Your objective =>
What lines below contain the word "badge"? Please pull each one out.
──────── Listed records ────────
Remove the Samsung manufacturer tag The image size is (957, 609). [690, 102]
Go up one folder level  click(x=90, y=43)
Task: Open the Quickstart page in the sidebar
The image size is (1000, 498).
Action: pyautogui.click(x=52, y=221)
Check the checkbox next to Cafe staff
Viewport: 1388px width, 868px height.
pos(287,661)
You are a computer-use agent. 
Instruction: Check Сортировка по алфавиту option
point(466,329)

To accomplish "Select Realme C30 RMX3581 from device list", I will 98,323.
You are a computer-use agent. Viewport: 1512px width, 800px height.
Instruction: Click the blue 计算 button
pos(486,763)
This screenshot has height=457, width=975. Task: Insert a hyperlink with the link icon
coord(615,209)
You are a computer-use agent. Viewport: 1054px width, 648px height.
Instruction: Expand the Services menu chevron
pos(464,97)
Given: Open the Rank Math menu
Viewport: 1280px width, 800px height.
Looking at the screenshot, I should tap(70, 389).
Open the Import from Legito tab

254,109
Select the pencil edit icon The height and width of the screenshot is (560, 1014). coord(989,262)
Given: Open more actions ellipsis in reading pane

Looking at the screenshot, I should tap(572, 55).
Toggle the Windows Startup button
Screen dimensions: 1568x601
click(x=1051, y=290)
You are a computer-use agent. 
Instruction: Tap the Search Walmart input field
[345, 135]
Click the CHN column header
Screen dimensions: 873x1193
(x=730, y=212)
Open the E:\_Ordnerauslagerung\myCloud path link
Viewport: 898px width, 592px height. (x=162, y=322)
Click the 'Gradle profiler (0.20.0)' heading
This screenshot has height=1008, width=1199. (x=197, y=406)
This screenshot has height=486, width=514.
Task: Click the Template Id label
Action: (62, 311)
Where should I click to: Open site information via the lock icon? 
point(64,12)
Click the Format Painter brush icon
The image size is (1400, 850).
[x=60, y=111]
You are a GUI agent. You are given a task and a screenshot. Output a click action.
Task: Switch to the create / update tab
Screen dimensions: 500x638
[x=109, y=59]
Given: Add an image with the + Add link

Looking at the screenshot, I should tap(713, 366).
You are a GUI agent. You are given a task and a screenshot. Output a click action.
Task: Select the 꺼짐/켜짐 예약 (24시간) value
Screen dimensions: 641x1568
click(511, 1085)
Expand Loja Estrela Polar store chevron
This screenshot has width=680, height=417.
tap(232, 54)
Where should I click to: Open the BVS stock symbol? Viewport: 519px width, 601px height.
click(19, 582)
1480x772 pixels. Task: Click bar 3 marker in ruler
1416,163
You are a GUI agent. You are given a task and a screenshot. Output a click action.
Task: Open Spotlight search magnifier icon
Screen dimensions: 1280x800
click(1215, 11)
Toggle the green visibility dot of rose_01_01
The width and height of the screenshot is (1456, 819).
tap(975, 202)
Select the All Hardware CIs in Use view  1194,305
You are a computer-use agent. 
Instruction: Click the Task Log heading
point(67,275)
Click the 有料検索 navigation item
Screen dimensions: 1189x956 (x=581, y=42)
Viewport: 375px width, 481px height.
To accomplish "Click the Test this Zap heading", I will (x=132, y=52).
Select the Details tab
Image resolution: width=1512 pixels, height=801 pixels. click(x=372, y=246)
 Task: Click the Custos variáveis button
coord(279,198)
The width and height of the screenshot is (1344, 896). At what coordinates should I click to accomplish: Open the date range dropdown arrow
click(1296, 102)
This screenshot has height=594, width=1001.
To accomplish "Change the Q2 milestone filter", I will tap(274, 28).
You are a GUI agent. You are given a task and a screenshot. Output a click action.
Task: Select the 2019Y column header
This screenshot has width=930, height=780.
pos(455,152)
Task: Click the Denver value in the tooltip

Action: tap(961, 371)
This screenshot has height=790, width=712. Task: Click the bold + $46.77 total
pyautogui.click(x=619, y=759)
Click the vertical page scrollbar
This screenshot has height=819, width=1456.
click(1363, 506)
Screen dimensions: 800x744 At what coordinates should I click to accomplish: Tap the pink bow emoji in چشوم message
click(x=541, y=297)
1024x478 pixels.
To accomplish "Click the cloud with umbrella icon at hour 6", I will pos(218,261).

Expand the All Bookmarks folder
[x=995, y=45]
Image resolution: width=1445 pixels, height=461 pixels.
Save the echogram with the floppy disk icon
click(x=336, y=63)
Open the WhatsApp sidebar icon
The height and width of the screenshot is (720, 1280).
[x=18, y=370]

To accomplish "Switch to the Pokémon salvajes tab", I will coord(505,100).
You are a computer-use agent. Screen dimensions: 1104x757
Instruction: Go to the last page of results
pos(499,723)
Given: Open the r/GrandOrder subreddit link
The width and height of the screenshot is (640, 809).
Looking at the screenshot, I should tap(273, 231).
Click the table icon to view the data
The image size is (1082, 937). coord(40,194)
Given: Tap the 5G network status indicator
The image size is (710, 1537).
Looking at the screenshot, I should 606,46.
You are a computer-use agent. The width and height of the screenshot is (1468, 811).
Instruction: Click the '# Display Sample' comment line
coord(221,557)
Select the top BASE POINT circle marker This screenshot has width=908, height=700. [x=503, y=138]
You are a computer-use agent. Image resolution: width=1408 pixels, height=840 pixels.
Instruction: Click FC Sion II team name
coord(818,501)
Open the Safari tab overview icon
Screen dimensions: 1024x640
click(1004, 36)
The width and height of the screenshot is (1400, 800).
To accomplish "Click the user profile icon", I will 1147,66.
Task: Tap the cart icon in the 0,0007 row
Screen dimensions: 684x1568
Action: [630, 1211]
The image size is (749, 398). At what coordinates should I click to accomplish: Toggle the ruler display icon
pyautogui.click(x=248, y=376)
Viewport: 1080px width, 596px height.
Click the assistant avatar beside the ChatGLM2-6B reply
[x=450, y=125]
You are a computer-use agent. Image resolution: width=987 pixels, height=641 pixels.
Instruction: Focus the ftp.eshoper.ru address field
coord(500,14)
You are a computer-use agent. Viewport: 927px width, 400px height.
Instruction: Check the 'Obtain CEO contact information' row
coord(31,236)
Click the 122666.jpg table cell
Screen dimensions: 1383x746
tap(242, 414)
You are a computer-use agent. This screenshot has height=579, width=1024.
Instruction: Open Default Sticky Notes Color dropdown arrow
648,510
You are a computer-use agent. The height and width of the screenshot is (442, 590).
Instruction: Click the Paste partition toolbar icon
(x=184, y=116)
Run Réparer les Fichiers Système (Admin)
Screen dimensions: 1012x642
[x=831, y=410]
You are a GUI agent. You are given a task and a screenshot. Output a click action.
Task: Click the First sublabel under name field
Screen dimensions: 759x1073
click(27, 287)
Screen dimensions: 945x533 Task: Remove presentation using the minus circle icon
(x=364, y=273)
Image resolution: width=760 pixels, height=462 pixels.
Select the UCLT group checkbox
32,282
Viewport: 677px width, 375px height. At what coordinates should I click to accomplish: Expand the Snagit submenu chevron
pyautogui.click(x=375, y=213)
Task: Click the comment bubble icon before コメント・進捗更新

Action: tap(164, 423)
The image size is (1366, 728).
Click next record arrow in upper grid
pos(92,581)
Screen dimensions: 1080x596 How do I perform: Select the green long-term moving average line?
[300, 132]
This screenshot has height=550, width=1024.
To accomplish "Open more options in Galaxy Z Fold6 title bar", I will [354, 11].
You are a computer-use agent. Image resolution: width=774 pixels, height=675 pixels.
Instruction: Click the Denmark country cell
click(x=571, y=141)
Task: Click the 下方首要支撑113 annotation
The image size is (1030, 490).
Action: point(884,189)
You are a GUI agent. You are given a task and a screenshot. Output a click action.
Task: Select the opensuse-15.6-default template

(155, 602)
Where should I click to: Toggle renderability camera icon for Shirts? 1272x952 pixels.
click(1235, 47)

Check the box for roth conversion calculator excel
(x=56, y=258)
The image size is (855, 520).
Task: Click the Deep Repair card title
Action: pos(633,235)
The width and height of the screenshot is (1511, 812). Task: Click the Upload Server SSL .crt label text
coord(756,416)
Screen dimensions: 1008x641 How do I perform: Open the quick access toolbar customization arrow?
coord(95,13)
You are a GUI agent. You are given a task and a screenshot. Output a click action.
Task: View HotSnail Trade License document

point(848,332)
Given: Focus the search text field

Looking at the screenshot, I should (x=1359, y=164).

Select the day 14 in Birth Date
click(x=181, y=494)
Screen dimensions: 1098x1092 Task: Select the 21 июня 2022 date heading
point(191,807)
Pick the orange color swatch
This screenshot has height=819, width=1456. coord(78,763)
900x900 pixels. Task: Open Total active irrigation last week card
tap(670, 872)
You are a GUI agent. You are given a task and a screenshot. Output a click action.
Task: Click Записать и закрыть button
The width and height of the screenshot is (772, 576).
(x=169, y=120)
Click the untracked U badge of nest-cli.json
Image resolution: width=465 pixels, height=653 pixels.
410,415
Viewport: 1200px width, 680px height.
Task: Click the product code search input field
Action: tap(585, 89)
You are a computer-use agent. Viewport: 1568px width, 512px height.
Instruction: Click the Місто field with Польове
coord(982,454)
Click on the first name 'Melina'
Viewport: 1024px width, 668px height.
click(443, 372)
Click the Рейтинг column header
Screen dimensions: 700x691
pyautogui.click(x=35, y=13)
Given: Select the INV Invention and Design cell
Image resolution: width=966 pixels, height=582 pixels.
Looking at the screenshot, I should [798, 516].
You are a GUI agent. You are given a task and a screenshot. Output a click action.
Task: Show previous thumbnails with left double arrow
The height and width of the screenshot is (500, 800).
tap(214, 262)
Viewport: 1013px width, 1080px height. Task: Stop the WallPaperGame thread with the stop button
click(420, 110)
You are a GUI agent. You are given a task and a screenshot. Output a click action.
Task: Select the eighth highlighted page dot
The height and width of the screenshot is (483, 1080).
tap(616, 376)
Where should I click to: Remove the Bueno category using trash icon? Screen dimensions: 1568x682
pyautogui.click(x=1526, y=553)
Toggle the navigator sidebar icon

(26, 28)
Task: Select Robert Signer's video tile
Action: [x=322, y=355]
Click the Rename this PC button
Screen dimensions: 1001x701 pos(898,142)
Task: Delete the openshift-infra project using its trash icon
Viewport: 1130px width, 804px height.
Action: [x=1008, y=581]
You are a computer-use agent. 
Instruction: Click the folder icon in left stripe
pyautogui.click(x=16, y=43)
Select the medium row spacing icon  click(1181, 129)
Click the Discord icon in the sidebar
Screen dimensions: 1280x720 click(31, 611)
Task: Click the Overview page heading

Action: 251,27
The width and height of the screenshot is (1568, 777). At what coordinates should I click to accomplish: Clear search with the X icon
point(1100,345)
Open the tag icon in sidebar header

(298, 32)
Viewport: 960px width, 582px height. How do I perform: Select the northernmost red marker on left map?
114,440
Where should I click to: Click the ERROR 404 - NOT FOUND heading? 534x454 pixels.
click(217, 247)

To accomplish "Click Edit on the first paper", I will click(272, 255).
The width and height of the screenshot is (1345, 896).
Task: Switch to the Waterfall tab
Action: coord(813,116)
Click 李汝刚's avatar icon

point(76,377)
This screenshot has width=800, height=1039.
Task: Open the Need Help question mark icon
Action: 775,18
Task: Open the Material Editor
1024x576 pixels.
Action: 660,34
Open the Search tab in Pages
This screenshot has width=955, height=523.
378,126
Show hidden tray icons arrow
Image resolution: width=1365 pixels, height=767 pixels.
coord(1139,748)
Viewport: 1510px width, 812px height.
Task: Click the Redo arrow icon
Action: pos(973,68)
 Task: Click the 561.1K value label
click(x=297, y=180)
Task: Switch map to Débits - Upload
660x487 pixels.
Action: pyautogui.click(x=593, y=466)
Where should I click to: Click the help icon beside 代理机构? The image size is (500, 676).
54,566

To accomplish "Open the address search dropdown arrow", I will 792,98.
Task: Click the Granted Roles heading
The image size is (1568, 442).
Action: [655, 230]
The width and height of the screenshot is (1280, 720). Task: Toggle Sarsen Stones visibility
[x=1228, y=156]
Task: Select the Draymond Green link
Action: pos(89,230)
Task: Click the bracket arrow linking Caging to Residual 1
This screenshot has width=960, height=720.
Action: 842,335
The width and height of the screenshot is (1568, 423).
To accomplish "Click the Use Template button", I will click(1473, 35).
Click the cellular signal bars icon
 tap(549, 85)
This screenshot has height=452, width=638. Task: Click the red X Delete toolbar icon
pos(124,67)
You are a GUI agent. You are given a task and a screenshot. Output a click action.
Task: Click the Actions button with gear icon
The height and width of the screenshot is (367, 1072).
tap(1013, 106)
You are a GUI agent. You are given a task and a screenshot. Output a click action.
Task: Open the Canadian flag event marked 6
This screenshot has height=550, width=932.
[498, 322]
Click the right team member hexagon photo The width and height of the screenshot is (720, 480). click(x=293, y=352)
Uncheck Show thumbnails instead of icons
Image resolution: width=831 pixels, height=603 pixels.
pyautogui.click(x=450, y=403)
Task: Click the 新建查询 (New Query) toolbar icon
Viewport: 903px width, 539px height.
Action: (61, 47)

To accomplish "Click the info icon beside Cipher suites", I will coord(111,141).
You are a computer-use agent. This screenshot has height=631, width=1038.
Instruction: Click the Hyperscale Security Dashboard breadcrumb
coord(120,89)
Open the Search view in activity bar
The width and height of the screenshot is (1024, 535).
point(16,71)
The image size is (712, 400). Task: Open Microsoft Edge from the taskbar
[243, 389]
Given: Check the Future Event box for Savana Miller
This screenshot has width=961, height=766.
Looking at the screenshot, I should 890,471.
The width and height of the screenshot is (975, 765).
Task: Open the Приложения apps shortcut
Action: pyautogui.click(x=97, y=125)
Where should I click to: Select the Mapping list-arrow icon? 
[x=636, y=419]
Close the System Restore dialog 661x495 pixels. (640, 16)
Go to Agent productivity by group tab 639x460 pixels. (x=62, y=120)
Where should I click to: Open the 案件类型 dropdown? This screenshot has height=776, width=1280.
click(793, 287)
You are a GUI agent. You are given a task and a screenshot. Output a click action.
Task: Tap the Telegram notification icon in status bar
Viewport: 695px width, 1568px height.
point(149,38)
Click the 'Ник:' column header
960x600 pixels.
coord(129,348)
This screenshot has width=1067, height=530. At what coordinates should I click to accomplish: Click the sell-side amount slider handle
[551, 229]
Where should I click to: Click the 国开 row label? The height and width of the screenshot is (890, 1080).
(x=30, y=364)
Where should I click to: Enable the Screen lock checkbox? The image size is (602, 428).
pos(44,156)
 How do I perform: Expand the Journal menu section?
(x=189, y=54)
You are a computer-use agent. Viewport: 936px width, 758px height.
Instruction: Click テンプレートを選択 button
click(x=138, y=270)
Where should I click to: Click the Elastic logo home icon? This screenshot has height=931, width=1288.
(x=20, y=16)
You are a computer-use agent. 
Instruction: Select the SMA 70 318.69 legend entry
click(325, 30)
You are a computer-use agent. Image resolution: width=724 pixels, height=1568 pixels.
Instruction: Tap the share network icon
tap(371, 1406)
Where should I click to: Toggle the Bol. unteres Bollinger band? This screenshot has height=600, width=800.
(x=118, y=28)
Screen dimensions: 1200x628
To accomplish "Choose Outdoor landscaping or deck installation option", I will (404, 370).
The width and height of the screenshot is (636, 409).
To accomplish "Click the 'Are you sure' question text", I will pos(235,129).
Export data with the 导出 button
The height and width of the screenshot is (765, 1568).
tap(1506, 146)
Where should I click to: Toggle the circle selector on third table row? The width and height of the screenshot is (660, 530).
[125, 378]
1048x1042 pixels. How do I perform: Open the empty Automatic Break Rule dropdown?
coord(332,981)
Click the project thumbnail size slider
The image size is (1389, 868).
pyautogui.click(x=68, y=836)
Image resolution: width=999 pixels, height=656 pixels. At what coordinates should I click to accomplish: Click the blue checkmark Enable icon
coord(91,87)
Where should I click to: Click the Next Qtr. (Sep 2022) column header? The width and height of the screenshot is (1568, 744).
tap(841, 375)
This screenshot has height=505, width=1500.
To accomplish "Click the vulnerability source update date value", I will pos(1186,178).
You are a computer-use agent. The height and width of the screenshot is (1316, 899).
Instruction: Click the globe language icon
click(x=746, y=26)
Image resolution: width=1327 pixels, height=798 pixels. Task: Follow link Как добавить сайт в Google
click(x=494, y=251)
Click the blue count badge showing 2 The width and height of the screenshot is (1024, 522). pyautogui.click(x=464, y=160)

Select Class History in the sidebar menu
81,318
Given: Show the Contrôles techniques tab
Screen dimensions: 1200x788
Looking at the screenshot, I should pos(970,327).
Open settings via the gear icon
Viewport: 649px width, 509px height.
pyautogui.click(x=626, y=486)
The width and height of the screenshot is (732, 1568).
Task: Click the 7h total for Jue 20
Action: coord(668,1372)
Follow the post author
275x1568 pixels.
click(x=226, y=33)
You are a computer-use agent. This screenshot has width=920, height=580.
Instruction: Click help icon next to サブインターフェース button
────────
Solution to this exercise =>
Click the untracked U badge of nest-cli.json
Click the blue count badge showing 2 The width and height of the screenshot is (1024, 522). pyautogui.click(x=464, y=160)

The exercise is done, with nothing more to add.